### Problèmes à résoudre
1) Recopiez tout le passage de l'extrait sur la « PMA pour toutes », depuis « 24 juin 2019 • » jusqu'à « (Salvator, juin 2019) ».
2) D'après l'extrait sur la « PMA pour toutes », quelles professions exercent Michèle Fontanon-Missenard et Christian Flavigny ?

### Extrait choisi
__________

De quoi la « PMA pour toutes » est-elle le nom ?

Michèle Fontanon-Missenard et Christian Flavigny sont pédopsychiatres et psychanalystes, membres du groupe de travail Famille de l’Institut Thomas More

24 juin 2019 • Opinion •


Michèle Fontanon-Missenard et Christian Flavigny sont pédopsychiatres et psychanalystes, membres du groupe de travail Famille de l’Institut Thomas More, qui vient de publier la note « PMA, filiation, transmission : Quels sont les besoins de l’enfant ? » (disponible ici). Christian Flavigny publie en outre Le débat confisqué : PMA, GPA, bioéthique, “genre”, #metoo, … (Salvator, juin 2019)

__________

### Lignes extraites
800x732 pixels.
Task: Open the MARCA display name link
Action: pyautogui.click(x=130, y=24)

__________

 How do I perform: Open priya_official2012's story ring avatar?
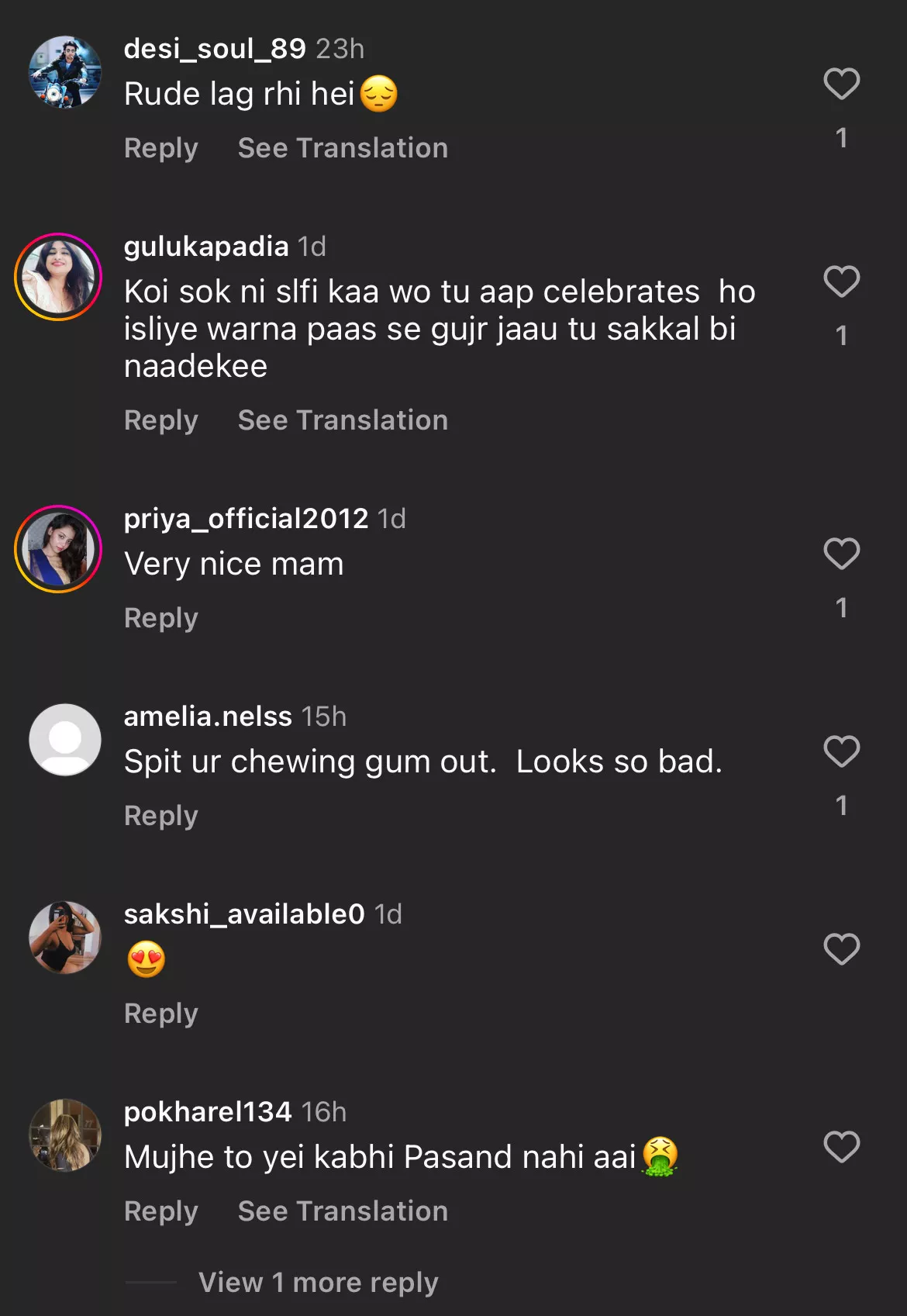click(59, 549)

__________

### Résultats de l'exercice
1)
24 juin 2019 • Opinion •


Michèle Fontanon-Missenard et Christian Flavigny sont pédopsychiatres et psychanalystes, membres du groupe de travail Famille de l’Institut Thomas More, qui vient de publier la note « PMA, filiation, transmission : Quels sont les besoins de l’enfant ? » (disponible ici). Christian Flavigny publie en outre Le débat confisqué : PMA, GPA, bioéthique, “genre”, #metoo, … (Salvator, juin 2019)

2) Ils sont pédopsychiatres et psychanalystes.